La evaluación: mirar la distopía desde la distopía

La distopía se ha vuelto ya otro género inocuo junto a la comedia romántica y el cine de superhéroes. De la urgente denuncia de un Zamiatin, a la crítica filosófica y hasta sardónica de los hermanos Strugatski, o las maravillosas fantasías paranoicas de Philip K. Dick

junio 10, 2025

Por Daniel Espartaco Sánchez

Cómo olvidar aquél corto digital en Saturday Night Live en el que Andy Samberg y Bill Hader le presentan a Lorne Michaels un proyecto para un corto titulado “Gatos láser”, basados en el supuesto de que hay dos cosas que la gente ama: los gatos y los láseres. En el futuro, dice la introducción, hubo una guerra nuclear, y por culpa de la radiación los gatos desarrollaron la habilidad de disparar láseres por la boca. Hay quienes usan a los gatos para el bien, y hay quienes los usan para el mal… Este galimatías me viene a cuento porque me da la impresión de que imaginar cualquier tipo de trama de ciencia ficción postapocalíptica requiere de la misma fórmula. Tan solo hay que cambiar las variables: en el futuro, debido a una causa desconocida (o un virus, un meteorito, etcétera), la humanidad se ha vuelto estéril; o bien: en el futuro, por causa de la escasez de recursos, una sociedad totalitaria lleva a cabo un riguroso proceso de selección para decidir qué parejas pueden tener hijos o no. Y este es el planteamiento de La evaluación, otra distopía instantánea más para consumir en casa como si fuera una TV Dinner.  

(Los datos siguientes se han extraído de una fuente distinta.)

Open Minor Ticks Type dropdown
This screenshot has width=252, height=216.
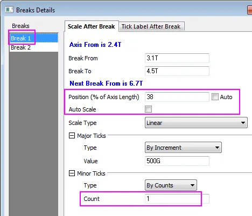tap(171, 185)
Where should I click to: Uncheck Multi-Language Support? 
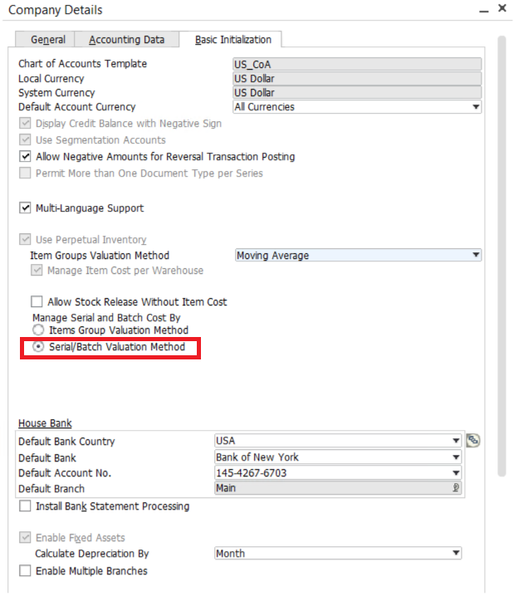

A veces me da por pensar: ¿y qué tal si la distopía se ha convertido en una reflexión pasiva de nuestra propia realidad distópica de reses interconectadas al complejo aparato de ordenamiento del capitalismo tardío, en donde no sólo se nos explota por medio de trabajo mal remunerado sino a través del consumo? Si la distopía, como género de ficción, tuvo en su momento un fin de crítica social que funcionaba como un espejo en el cual mirar nuestra propia realidad, ¿qué tal si, ya como género establecido, se ha convertido en otro objeto de consumo, un sedante tranquilizador, donde el mensaje es que podríamos estar ¿peor? Por ende, vivimos en el mejor de los mundos posibles y el género sirve para sentirnos conformes con nuestros mullidos sofás que aún no terminamos de pagar.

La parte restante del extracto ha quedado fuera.